• U.S.

International: Baby from Grave

2 minute read
TIME

One freezing morning last January a 23-year-old unmarried girl in Newark, N. J. told her mother she had cramps, locked herself in her room, and unattended, gave birth to a 5-lb. baby. While in labor the girl screamed so loudly that her father heard. He broke in her bedroom door. Believing that the baby was dead and to avoid family disgrace, he picked it up, went outside, dug a foot-deep hole in the frozen earth, placed the naked infant in the grave, covered it with dirt.

Forty-five minutes later Dr. Carmine Gerade Berardinelli arrived to attend the young woman who, he had been told, had had a miscarriage. Dr. Berardinelli, insistent upon seeing the fetus, went out with the father who dug it up carelessly with a spade.
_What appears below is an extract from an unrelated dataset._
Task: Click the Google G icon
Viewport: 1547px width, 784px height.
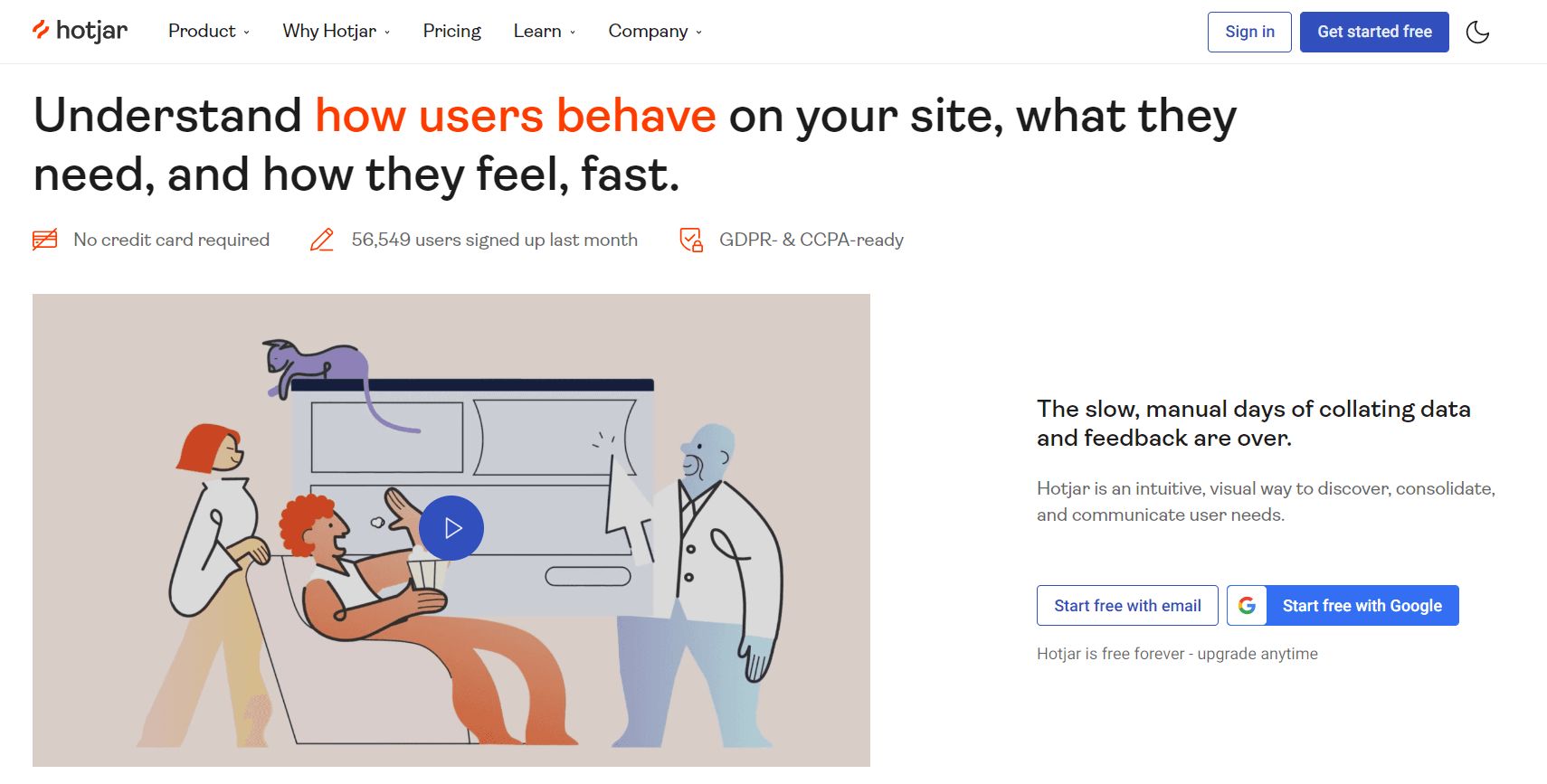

“I was astonished,” wrote Dr. Berardinelli in the September American Journal of Surgery, “to see a baby, not quite full term. . . . Though the face was covered with dirt, I found no dirt in the mouth or the nostrils. On holding the infant up in the cold air, it started to cry feebly, moving both the arms and the legs. I rushed into the house with the baby, calling for hot water and warm blankets. In the kitchen, I tied the cord, placed the baby in a warm, bath and cleaned off the brown dirt clinging to the body. In the meantime, the child began to cry louder and artificial respiration was unnecessary. I then placed the baby in warm blankets. . . . I have been called upon to attend the child only three times for slight colds.”

Dr. Berardinelli, who is assistant medical examiner of Essex County, N. J., commented: “It is distinctly uncommon in this country to bury infants alive. The case herein reported is one of the few instances in which the child is alive and perfectly healthy months after being buried alive.”